Done.

Thursday was a fun day. School went smoothly with Andy. There was nothing complicated about Ian and Tim’s work or lives that involved me driving all over town. I went to Aldi’s and picked up this Charlie Brown Christmas tree for $7.99.  It’s living on my desk right now and it makes me smile. I stayed up super late Thursday night and went to bed assured that I had passed 50,000 words on my terrible novel. By Thursday, it was all about hitting 50,000 words,  I don’t think this particular effort is savable in terms of being something worth reading.  But, there is so much to be learned trying to write so quickly in such a short period of time and I don’t regret doing any of the Nano challenges.

Woke up Friday am and tried to validate my novel on the official Nano Website. It’s kind of dumb really.  I know I wrote the words.  I know I made the effort.  But, getting the little winner’s logo is a bonus. The novel would NOT validate.  By around 5:00 pm, it was showing I still had 3500 words to write. I can write fast, but that’s a lot. Word counters on various programs can be different and, in the past, I always have tried to allow for a nice cushion.  This year was close and it was looking like I was screwed.

Poor Mike called on his way home only to get me nearly in tears and whining – no, I don’t think sleep deprivation had a thing to do with my mood.  I love Mike.  He listened.  He did not try to fix it.  He came home with these beautiful flowers and a plan for dinner that did not involve me. The flowers are extra awesome. My favorite movie is “It’s a Wonderful Life” and there’s a funny moment where a character is stuck in the hydrangea bushes. This bunch of flowers has two huge hydrangea “pods.” For all the times Mike doesn’t get me, when he does, he really gets me. I am very lucky in the husband department.

Around 11:57, after writing another 2000 words and finding another way to upload the novel, I WON!  I got my little logo – see it? Bask in it, if you like.  And now, I can resume my normally scheduled life.  Whew!

It’s like college finals!

As a rule, I’m not really a procrastinator.  I’m more of a give me the bad news first kind of gal. I don’t get on the computer until I’ve done everything that needs to be done each morning (which explains why I’m never on until lunch time), I eat my vegetables first at meals – not because I love them, but because they’re a necessary evil, you know, I’m that person. BUT . . . each November, I attempt to write a novel and each November, I find all kinds of reasons to put it off.  This year is no different.  I used to do the same thing in college when I had a big paper or a big test.  The house/apartment had to be spotless and all distractions had to be removed before I could get going.

Last year, the biggest foil to my writing was having to share space with Mike and the boys.  The house is small and the general living area contains the computer, the tv and, generally, 2-12 boys/men. I’m fairly adept at tuning out boy-noise, but NOT that adept.  The result was, I was not sitting down to write until midnight or after.  It was not pretty for any of us.  

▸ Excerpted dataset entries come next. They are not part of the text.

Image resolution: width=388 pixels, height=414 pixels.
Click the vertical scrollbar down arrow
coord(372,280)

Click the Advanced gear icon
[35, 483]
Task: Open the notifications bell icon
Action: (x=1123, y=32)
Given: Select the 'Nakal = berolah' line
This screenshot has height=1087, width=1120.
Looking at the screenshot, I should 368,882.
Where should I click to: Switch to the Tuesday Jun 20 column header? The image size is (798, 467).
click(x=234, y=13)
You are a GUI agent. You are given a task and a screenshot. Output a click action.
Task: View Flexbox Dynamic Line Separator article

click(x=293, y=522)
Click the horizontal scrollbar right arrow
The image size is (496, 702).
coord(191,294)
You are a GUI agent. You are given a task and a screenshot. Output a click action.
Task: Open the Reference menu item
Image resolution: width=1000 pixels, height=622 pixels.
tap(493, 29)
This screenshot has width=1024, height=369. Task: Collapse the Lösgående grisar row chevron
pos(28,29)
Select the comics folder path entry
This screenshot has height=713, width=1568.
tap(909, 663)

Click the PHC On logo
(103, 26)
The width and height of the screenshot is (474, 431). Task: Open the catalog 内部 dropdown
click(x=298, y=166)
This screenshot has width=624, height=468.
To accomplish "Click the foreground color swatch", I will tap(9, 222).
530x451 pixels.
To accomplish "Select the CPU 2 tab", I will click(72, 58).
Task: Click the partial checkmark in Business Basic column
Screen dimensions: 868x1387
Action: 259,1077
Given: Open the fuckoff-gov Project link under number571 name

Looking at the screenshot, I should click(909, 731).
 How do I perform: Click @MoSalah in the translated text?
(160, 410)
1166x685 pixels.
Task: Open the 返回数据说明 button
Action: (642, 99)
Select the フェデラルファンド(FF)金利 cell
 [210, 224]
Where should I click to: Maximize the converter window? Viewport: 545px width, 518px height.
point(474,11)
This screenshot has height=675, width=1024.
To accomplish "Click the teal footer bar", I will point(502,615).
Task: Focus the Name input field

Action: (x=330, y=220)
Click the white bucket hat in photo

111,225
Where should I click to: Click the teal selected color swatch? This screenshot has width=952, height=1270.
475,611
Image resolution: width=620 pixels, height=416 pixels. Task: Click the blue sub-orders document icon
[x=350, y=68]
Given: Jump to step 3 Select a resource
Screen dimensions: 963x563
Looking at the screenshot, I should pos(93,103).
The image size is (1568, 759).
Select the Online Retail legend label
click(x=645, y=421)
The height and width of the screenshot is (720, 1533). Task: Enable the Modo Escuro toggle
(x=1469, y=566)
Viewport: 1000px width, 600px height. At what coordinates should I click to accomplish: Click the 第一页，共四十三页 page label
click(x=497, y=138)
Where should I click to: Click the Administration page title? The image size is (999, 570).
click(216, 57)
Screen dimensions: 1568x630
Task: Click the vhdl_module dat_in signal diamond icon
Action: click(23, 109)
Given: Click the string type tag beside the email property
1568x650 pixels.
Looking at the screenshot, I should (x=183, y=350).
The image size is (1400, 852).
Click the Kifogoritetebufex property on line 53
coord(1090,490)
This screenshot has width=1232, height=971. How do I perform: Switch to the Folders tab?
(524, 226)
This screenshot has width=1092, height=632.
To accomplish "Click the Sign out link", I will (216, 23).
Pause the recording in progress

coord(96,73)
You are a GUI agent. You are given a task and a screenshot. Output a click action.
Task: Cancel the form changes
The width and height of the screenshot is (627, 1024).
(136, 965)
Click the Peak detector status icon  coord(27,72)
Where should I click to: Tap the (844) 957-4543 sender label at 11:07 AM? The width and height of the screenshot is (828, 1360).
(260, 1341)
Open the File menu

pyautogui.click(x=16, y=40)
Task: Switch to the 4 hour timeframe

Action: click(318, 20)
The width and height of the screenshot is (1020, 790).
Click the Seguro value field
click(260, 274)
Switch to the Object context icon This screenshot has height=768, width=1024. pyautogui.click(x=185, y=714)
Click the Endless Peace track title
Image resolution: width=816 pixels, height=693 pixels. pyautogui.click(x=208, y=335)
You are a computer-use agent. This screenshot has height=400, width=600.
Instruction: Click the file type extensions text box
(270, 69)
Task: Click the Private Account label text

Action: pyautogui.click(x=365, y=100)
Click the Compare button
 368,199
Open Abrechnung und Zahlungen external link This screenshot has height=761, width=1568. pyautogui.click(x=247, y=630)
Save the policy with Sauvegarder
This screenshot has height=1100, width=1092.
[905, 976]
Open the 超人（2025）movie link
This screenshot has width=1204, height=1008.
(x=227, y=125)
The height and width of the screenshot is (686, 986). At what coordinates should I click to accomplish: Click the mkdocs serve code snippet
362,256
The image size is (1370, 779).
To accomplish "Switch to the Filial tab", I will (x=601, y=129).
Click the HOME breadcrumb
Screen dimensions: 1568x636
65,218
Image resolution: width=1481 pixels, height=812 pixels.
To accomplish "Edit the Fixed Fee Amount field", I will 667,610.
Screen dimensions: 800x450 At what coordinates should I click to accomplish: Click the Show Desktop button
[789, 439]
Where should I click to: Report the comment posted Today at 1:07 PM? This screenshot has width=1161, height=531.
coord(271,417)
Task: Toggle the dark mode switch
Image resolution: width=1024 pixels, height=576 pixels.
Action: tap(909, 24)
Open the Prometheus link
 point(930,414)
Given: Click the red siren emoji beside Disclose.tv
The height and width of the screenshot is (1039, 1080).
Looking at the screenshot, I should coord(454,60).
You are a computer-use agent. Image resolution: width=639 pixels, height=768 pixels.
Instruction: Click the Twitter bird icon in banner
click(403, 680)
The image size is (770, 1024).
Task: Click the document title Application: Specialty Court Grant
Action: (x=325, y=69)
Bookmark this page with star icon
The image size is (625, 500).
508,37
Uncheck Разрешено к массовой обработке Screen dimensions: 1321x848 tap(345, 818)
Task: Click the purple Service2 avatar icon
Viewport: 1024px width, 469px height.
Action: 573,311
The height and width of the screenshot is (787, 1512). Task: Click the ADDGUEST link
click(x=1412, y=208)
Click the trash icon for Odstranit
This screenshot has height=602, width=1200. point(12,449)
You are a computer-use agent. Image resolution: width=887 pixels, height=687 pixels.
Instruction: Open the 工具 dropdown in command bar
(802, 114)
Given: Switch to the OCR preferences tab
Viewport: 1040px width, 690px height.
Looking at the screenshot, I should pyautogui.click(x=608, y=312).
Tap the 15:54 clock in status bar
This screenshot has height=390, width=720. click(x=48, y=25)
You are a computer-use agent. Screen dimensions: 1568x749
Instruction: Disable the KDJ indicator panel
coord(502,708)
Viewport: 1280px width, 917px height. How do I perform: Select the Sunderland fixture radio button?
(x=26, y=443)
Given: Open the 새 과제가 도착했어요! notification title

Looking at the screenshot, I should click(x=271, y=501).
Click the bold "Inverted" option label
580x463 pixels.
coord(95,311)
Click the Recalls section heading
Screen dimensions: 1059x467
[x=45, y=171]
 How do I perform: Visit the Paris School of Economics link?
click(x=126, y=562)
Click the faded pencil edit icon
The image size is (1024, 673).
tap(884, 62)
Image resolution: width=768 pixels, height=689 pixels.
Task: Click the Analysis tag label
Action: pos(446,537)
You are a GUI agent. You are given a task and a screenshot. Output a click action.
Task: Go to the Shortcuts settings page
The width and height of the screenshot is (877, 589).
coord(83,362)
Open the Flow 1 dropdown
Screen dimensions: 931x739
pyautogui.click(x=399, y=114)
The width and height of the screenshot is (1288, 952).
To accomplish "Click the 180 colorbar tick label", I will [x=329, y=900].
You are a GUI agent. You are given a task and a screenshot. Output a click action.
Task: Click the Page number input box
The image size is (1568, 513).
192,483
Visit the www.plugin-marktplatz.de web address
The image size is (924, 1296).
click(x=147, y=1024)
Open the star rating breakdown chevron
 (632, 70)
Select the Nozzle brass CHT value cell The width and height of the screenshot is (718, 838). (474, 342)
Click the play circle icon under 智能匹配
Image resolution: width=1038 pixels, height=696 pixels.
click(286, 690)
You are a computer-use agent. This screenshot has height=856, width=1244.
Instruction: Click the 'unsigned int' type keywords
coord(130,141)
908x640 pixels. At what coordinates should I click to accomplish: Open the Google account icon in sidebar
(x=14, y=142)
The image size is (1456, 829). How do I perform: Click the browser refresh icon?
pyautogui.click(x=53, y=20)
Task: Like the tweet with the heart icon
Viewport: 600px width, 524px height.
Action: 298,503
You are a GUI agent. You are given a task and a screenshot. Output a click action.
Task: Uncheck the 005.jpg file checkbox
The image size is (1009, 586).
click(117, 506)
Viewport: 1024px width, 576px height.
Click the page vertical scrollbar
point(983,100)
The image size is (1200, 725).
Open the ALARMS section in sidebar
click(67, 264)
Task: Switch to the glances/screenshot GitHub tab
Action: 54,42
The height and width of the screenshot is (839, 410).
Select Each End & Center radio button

Yesterday, I was talking/whining to Mike about this dilemma and he suggested moving our bookshelves to form a semi-wall between the living room and the office area.  I love Mike. Of course, this took FAR longer than either of us anticipated. Why are things that should be so simple so hard?  Mike and Andy finally moved  the shelves. After that, I was on my own. I had to replace books and fashion some kind of office.  And I did.  I even managed to save a wall for a strip of butcher paper and notes and all kinds of things I’ve always wanted to do in November.  It’s kind of fun to have my own little space.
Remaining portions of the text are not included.